Joseph Cotton FRS (7 March 1745 – 26 January 1825), was an English mariner and merchant, a director of the East India Company and deputy-master of Trinity House.

Cotton was born at St Albans, Hertfordshire, England, the third son of Dr. Nathaniel Cotton. He entered the Royal Navy in 1760 and passed the examination for lieutenant, but left the navy and joined the East India Company.

He made a fortune from two voyages as captain of the Royal Charlotte, an East Indiaman. He then retired and lived the rest of his life in Leyton, Essex, living at Leyton House from 1789 to 1803, and in Walnut Tree House (today Essex Hall) beginning in 1813.

In 1788, he was elected an "elder brother" of Trinity House, and in 1803 became deputy-master, holding the latter post for about twenty years. He published a memoir about the origin of Trinity House in 1818.

He was a director of the East India Company from 1795 to 1823; he was also a director of the East India Dock Company (chairman in 1803), and a governor of the London Assurance Corporation, and the English Copper Company.

He attempted to introduce ramie, a fibre plant, for use in manufacturing, and was awarded a silver medal for this in 1814 by the Society for the Encouragement of Arts and Manufactures; however, the fibre found little commercial usage.

He became a Fellow of the Royal Society in 1810.

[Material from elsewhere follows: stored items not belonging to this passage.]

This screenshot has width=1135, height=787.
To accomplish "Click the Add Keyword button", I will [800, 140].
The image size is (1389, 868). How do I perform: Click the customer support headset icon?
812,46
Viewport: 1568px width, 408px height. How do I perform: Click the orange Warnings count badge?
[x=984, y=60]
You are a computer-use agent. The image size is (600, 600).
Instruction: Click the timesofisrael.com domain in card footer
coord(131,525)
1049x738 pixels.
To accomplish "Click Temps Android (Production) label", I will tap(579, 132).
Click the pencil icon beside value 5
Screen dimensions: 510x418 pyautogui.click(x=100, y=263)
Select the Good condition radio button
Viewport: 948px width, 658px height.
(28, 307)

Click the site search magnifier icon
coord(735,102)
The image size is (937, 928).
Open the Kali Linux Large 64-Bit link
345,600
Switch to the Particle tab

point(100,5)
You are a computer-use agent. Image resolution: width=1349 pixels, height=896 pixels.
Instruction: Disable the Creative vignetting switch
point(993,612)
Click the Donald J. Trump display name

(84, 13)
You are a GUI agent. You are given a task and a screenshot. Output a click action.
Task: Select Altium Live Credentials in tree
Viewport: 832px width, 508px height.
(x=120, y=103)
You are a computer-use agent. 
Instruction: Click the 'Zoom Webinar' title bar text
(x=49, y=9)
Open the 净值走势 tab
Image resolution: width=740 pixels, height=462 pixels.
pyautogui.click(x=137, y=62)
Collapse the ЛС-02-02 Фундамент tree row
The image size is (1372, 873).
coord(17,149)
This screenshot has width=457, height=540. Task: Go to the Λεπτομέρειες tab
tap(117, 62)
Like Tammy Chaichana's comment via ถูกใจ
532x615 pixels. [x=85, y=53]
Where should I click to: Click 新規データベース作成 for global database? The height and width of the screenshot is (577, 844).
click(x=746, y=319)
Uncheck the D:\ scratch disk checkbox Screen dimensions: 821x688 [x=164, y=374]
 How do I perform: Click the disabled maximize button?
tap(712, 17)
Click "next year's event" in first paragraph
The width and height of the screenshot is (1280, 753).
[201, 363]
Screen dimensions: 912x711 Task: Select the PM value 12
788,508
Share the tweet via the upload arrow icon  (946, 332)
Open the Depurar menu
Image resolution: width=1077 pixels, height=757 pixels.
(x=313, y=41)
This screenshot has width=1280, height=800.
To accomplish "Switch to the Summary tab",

He died in Leyton in 1825 and was buried at the local parish church.

==Family==
He married Sarah Harrison in 1779, and they had 10 children, including William Cotton (a governor of the Bank of England) and John Cotton, who became Chairman of the East India Company.

He was also grandfather of Henry Cotton (appeals court judge), William Charles Cotton (apiarist) and William Cotton Oswell (explorer) and the great-grandfather of Henry John Stedman Cotton (civil servant in India and Governor of Assam).